Avec Un monde sans eau ? le réalisateur autrichien Udo Maurer nous fait prendre conscience, à travers les trois tableaux, des divers problèmes liés à l’eau. Des inondations, au problème de l’assèchement de la mer d’Aral ou encore à la bataille journalière pour la recherche d’eau potable, le film montre les problèmes que doit surmonter l’homme pour s’adapter à son environnement.
La première partie, qui se déroule au Bangladesh, dépeint la vie des paysans du delta du fleuve Brahmaputra, qui font face à la montée des eaux au moment de la mousson. L’eau a forcé ces hommes et ces femmes à se muer en nomades.
Au Kazakhstan, la mer d'Aral a perdu la moitié de sa superficie, à cause de la politique soviétique d’irrigation des cultures cotonnières.
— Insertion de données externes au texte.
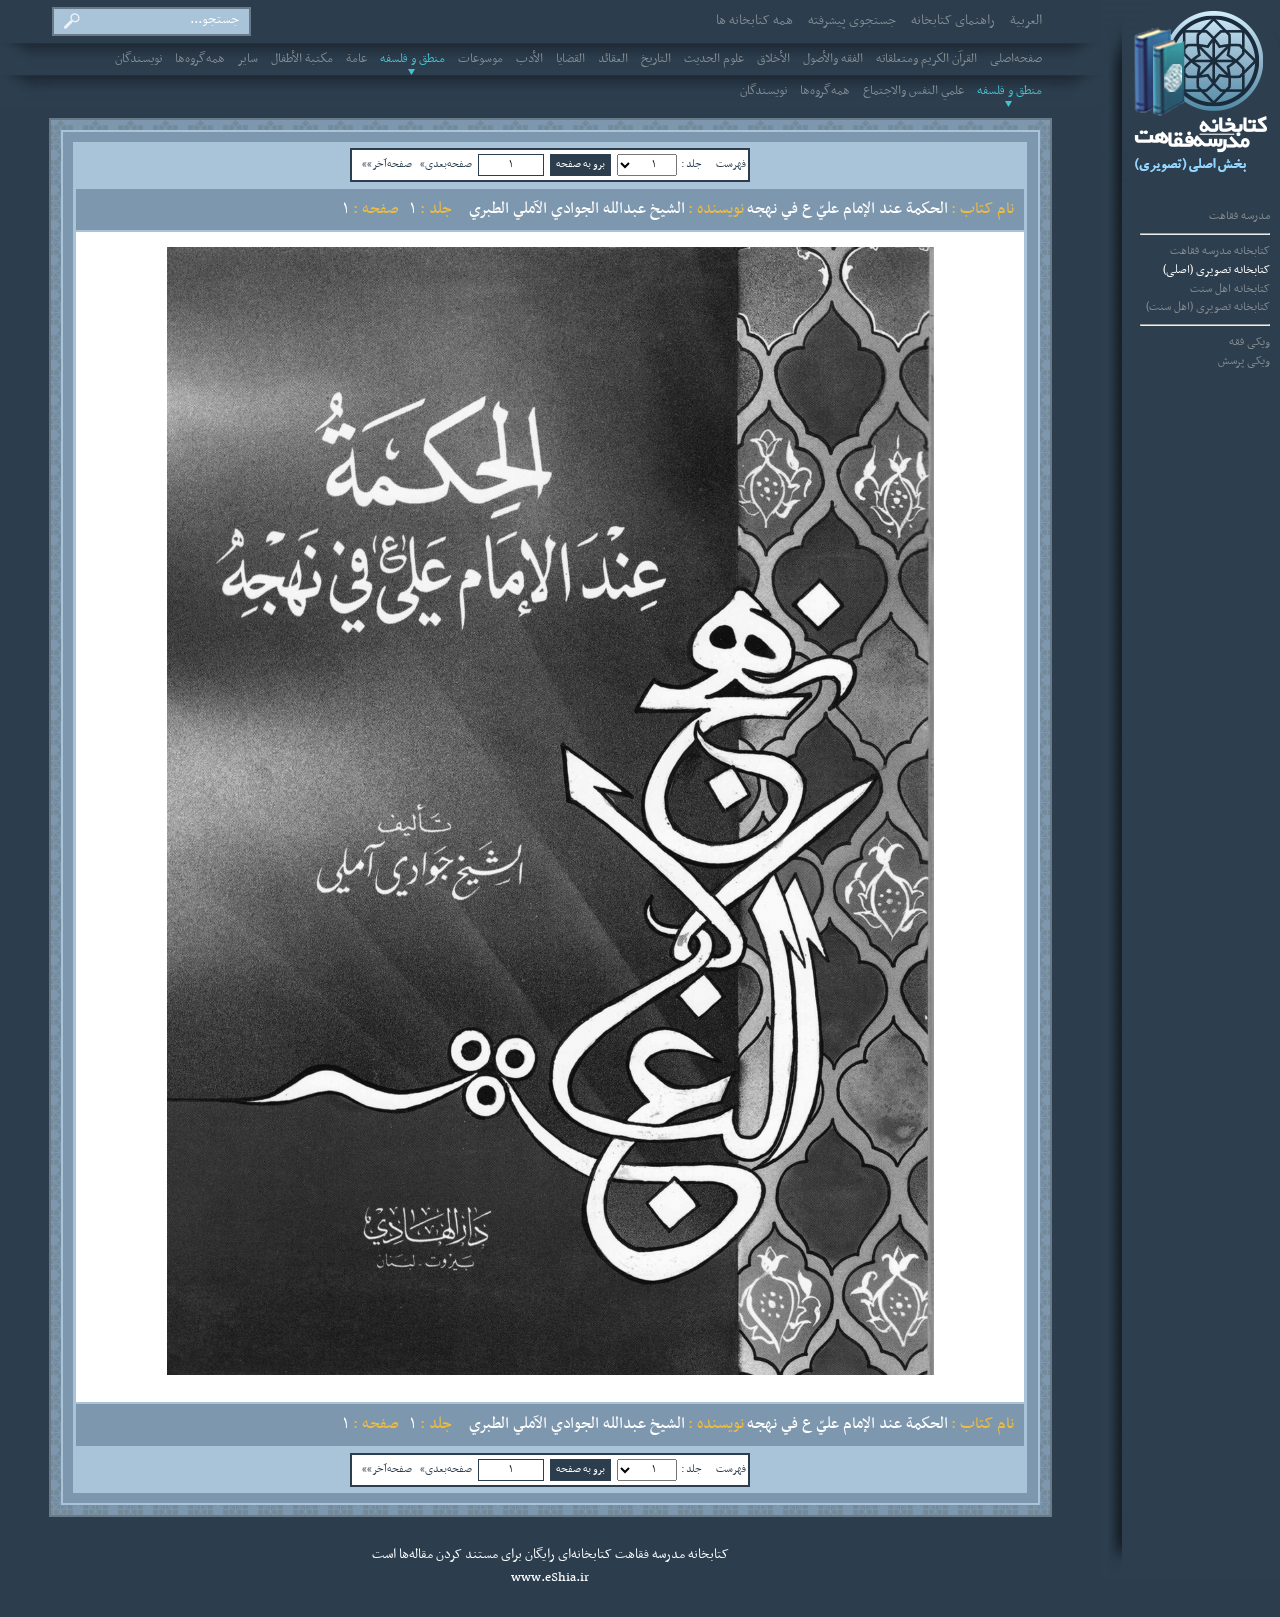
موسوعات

Cette catastrophe écologique et humanitaire a obligé des hommes et des femmes à parcourir des longues distances, pour continuer à vivre de la pêche.
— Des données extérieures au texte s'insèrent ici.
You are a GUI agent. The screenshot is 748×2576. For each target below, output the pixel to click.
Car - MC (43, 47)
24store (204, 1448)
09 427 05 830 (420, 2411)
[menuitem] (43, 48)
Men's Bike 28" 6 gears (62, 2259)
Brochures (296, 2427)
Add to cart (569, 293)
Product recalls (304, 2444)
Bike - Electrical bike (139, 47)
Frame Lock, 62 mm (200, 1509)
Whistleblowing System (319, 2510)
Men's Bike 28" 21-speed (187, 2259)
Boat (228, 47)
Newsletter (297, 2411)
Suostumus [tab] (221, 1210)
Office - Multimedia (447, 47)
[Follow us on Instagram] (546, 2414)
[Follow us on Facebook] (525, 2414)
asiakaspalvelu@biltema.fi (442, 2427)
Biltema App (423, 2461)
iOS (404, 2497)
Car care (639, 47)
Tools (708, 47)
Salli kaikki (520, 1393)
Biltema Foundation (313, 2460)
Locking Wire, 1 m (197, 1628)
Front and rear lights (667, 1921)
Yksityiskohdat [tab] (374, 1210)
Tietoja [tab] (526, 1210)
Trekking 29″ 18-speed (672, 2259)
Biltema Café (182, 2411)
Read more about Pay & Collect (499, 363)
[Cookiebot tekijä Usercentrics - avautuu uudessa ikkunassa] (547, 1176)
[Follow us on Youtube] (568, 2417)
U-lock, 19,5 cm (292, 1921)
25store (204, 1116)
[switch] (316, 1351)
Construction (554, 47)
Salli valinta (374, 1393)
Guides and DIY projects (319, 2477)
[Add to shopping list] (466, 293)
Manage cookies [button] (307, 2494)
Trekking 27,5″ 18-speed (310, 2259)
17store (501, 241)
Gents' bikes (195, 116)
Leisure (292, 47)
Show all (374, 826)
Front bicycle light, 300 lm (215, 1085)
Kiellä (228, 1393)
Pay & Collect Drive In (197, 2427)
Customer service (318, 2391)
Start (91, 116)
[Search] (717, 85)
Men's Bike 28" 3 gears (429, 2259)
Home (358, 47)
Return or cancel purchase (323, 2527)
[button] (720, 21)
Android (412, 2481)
Le film se clôture à Kibera, le plus grand bidonville de Nairobi (Kenya) où l’eau est devenue une véritable marchandise. Certains habitants sont amenés à marcher de nombreux kilomètres pour recueillir le bien précieux qui alimentera tout leur quartier.
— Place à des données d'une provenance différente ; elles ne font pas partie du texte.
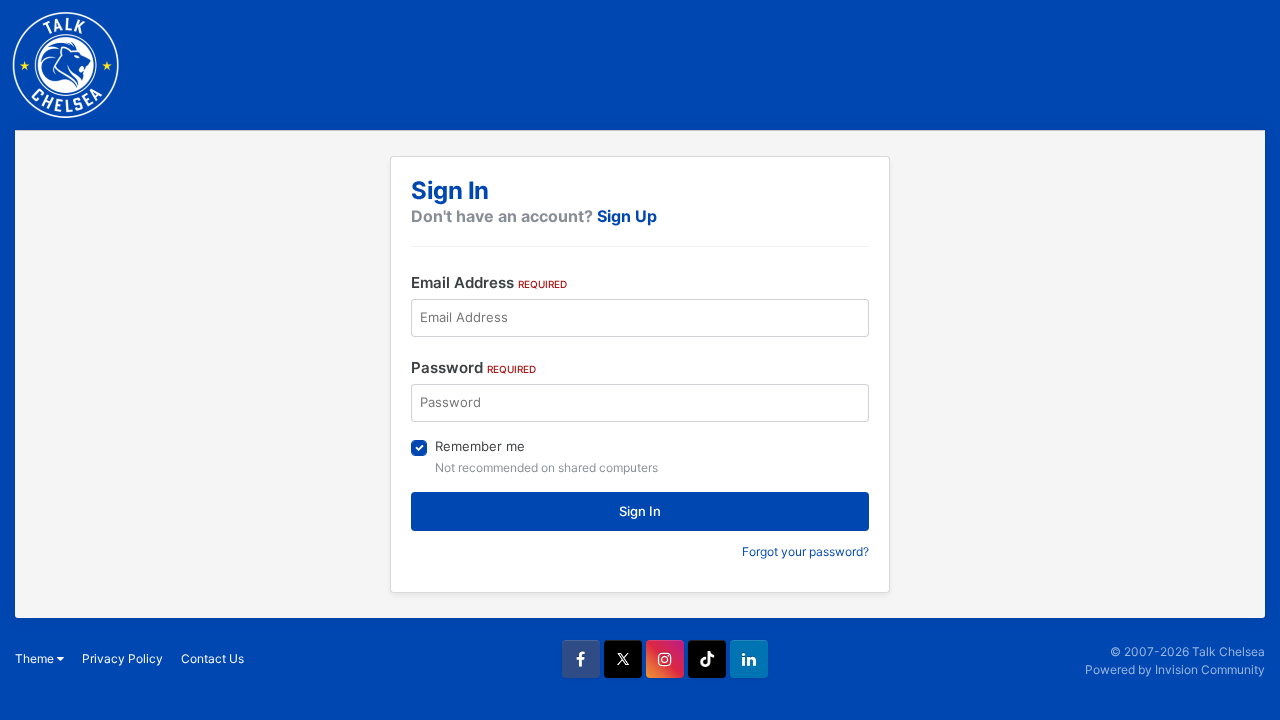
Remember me (480, 446)
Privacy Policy (122, 658)
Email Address (489, 282)
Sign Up (627, 216)
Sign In (640, 511)
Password (473, 367)
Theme (36, 658)
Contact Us (212, 658)
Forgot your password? (805, 551)
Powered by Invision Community (1175, 669)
Le réalisateur – Udo Maurer est né en 1960 à Bruck/Mur. En 1980 il a commencé ses études à la Hochschule für Film & Fernsehen à Vienne où il a étudié le montage et le cadrage. En 1986, il a obtenu une bourse Fulbright et il a passé six mois avec le directeur de la photographie John Bailey. De 1990 à 1994 il a travaillé comme cameraman pour des documentaires, des fictions et des publicités en Autriche, aux États-Unis et en Turquie. Depuis 1994 il a réalisé des documentaires télé pour la TV Autrichienne (ORF), Spiegel TV et Discovery Channel, qui ont remporté un grand succès. Un monde sans eau ? est son premier film documentaire réalisé pour le cinéma. Son interview :
Pourquoi était-il important de faire ce film ?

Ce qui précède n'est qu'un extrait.